Detection of SCC for surgical purposes is a challenging task, whether performed by a surgeon, pathologist, or computer-aided optical imaging modality. In the literature, the accuracy of detecting positive or close margins in frozen sections ranges from 71 to 92% with sensitivity from 34 to 77% [10
]. As sampling and tissue preparation is the main source of error, careful sectioning of small biopsies and vigilant communication is recommended to reduce errors during IPCs [9
]. Nonetheless, significant need for guidance remains, with up to 20% to 30% of cases reported with close or positive margin results after SCC resections [10
]. To this end, to put the SCC detection ability of HSI-based methods into context, we present the pathologist assistant accuracy of 88% for research purposes-only tissue identification. Since current practice is imperfect, the potential benefit of HSI for SCC detection should be evaluated on two criteria: firstly, to establish no potential harm; and secondly, to assess HSI-based intraoperative information that has clinical utility in achieving negative margins, especially considering the time advantage.
The results presented in this study using 293 specimens from 102 patients can be compared to previous pilot studies from our group. Lu et al. 2017 reported results from a small (N
= 24) proof-of-concept study using manual ROIs that showed that training and testing on the same patient with HSI yielded an intra-patient accuracy of 89–94% and intra-patient AUC of about 0.96 [18
]. Our objective and systematic approach yielded equivalent results using nearly double the intra-patient cohort (N
= 47) for distances 1 mm beyond the cancer margin, 85–90% accuracy for conventional SCC and 88–97% accuracy for HPV+ SCC, across all anatomical tissue sites. Moreover, the AUCs obtained from 0.82 to 0.91 for conventional and HPV+ SCC cohorts at 2.25 mm from the cancer margin, importantly, are not limited by the selection of manual ROIs and include specular glare pixels. Therefore, slightly lower results are to be expected, but provide a more realistic performance estimate for HSI-based methods in the operating room. The experimental results of this study were a median AUC of 0.92 for HSI and 0.93 for autofluorescence for all conventional SCC T vs N tissues using the most patient data in an HSI study to date.
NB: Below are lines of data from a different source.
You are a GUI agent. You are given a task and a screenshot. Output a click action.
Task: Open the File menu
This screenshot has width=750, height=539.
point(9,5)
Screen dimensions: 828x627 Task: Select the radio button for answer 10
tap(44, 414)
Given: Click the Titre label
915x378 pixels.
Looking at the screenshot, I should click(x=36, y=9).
The previous proof-of-concept work by Lu et al. reported an accuracy of 85% for T versus N tissues only, an accuracy of 76% for manual ROIs near the cancer-margin, and an overall average AUC of 0.88 for all tissues (T, TN, and N) for SCC at comparable tissues and anatomical sites. In comparison, in this study, for larynx, nasal cavity, and oropharyngeal SCC, we achieved AUC scores of 0.85, 0.93 and 0.95 with accuracies above 79%.
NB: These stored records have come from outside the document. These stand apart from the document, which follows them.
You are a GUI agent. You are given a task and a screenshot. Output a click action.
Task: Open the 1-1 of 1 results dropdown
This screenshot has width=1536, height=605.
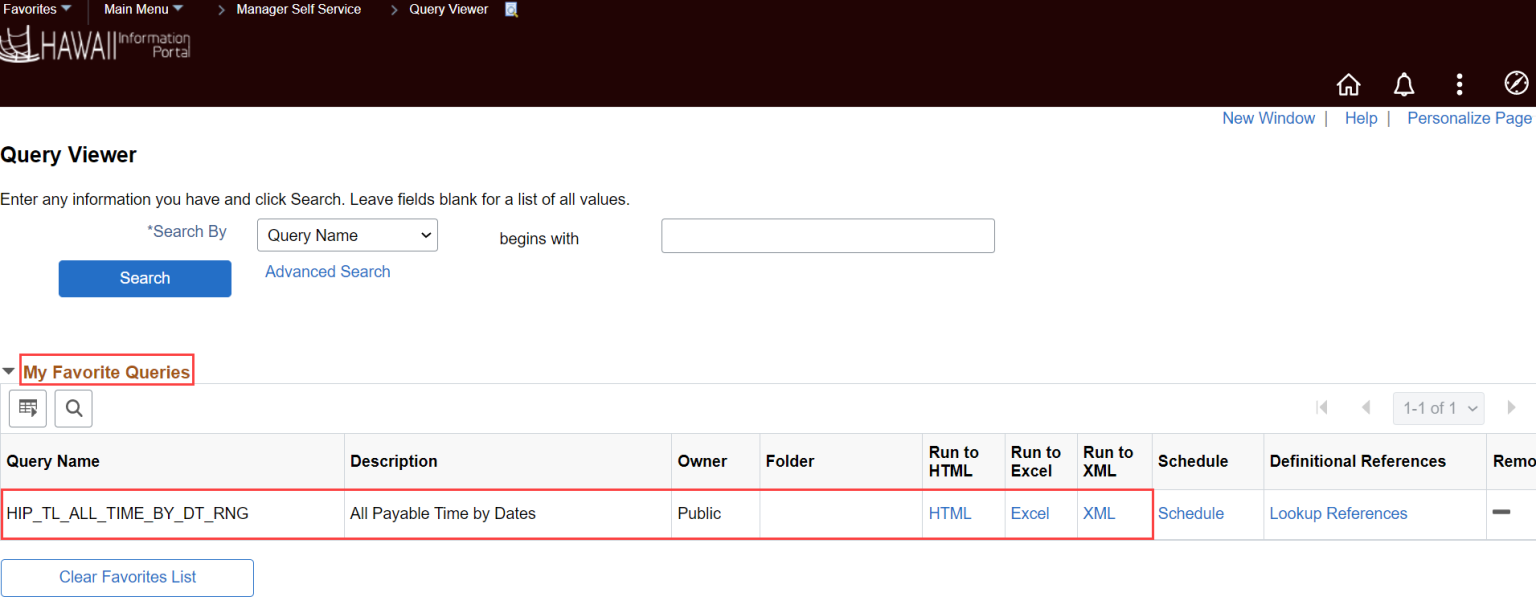coord(1438,407)
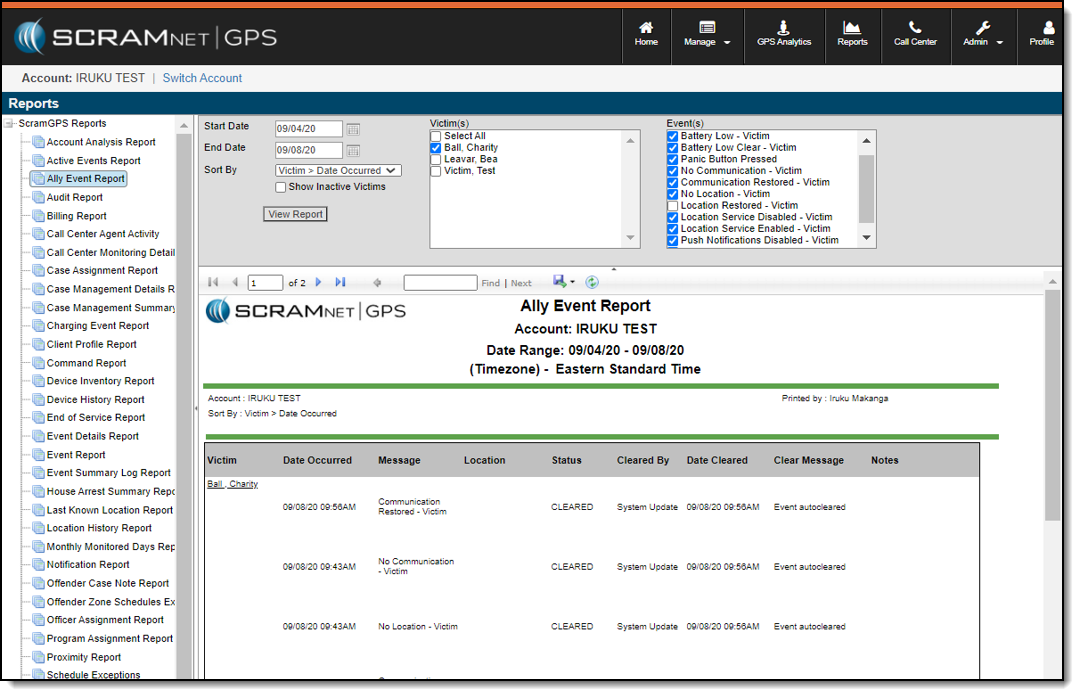1079x696 pixels.
Task: Open Start Date calendar picker
Action: point(353,129)
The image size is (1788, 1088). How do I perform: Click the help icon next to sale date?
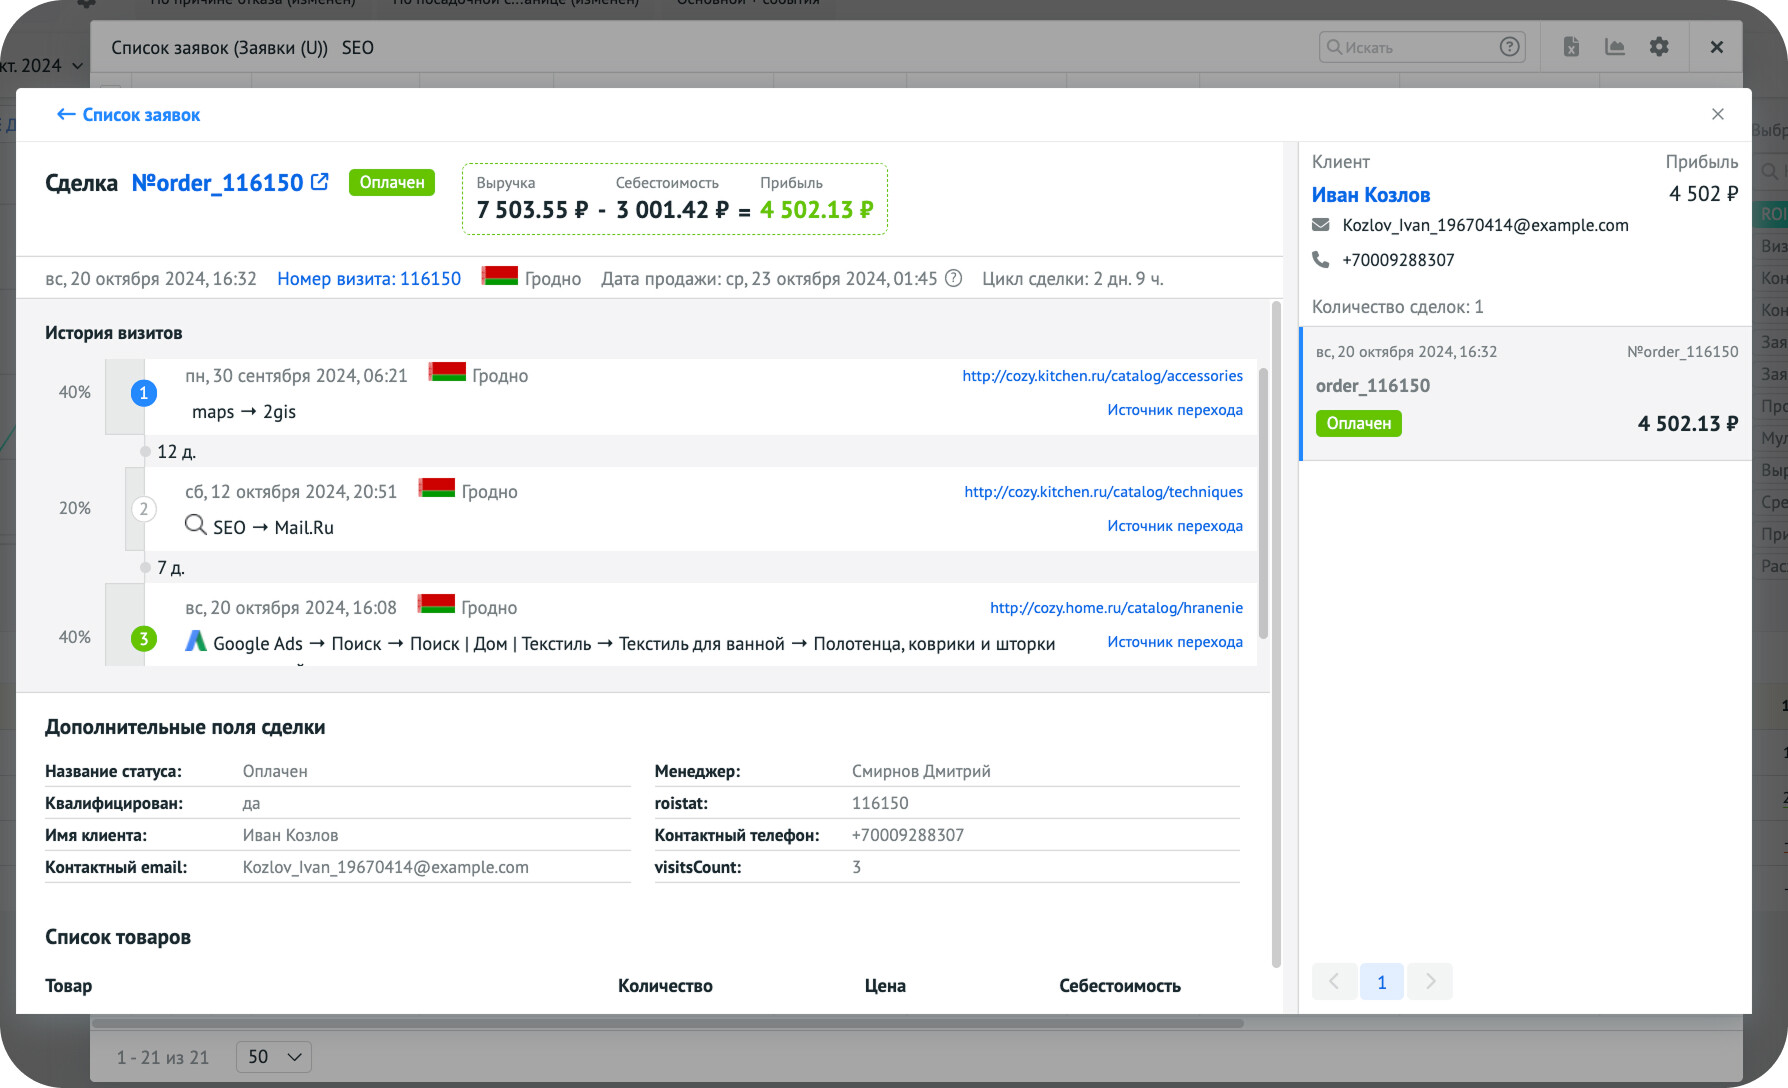pos(954,279)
The optical imaging modalities in this study were all acquired using HSI technology, including proflavin, 2-NBDG, and autofluorescence, and all were saved as hypercubes for CNN training. Moreover, even RGB images were generated from HSI, and recent work has suggested that CNNs can recover the full HSI spectrum from RGB composites constructed from HSI [42
]. Therefore, it is possible that the results from these modalities benefitted from being HS data, which is one possible explanation for not observing more statistically significant differences. The results of this study are promising at tissue sites that perform with high AUCs in both SCC cohorts. However, the results suggest that HPV+ SCC requires more data to perform well with deep learning. Therefore, the results of this study support the hypothesis that label-free HSI methods significantly outperform the dye-based methods and could provide value for clinical SCC detection.